The McGaffigans had a son, Edward, in 1984, and a daughter, Margaret, two years later. Soon after, Peggy McGaffigan developed Huntington's disease, a degenerative disease of the nervous system. Bingaman reduced McGaffigan's workload, giving him time to care for his wife and children.
"He was always very organized, always making lists," said Margaret, who goes by Meggy. Grocery lists, family appointments, the annotated Christmas shopping list his children found -- for a decade, his reams of routine have kept his household on task.
Meggy McGaffigan, a physics student, has begun an internship at the NRC, where, at least for a time, she'll work alongside her father.
"He's always told me and my brother that we can do what we want" as a career, she said. But it has been her father's dedication to public service "that kind of makes you wonder if that's something that we want to do."
Her father hopes other young idealists follow his path.

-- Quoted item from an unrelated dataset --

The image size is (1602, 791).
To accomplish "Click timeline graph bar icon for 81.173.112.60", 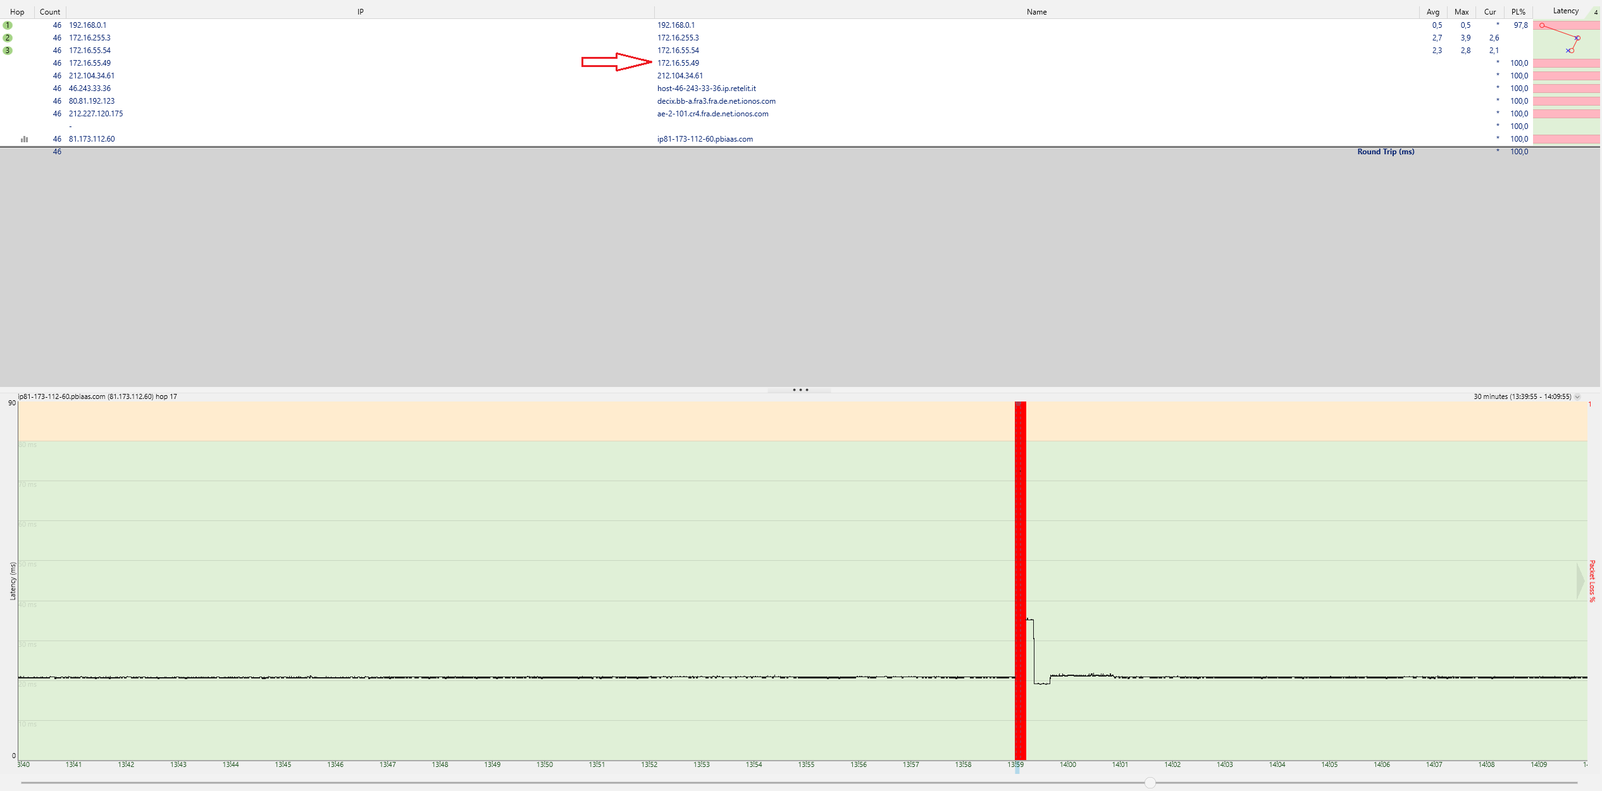I will (x=24, y=139).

"With Kennedy, serving government was a noble cause," he said. "Now Republicans and Democrats alike bash government when it serves their purpose.
"We are going to need a massive influx of young people. The answer is not contracts." Outsourcing the work of government technicians, he said, means "there are agencies where they can't do the calculations themselves any more. "
When McGaffigan was appointed to the NRC in 1996, his government experience helped the commission unravel a tangle of poor policies "one by one."
Today, he says, the NRC is "much more efficient, much more timely, more fair I believe and more transparent." At the height of this effort, in 1999, McGaffigan was diagnosed with melanoma and underwent extensive surgery. The following year, Peggy McGaffigan died. The day after her funeral, Ed McGaffigan was testifying on the Hill. "What we do is we go on," he said. "It's part of the duty thing."
Throughout his illness, McGaffigan has rarely spent more than a few days off the job.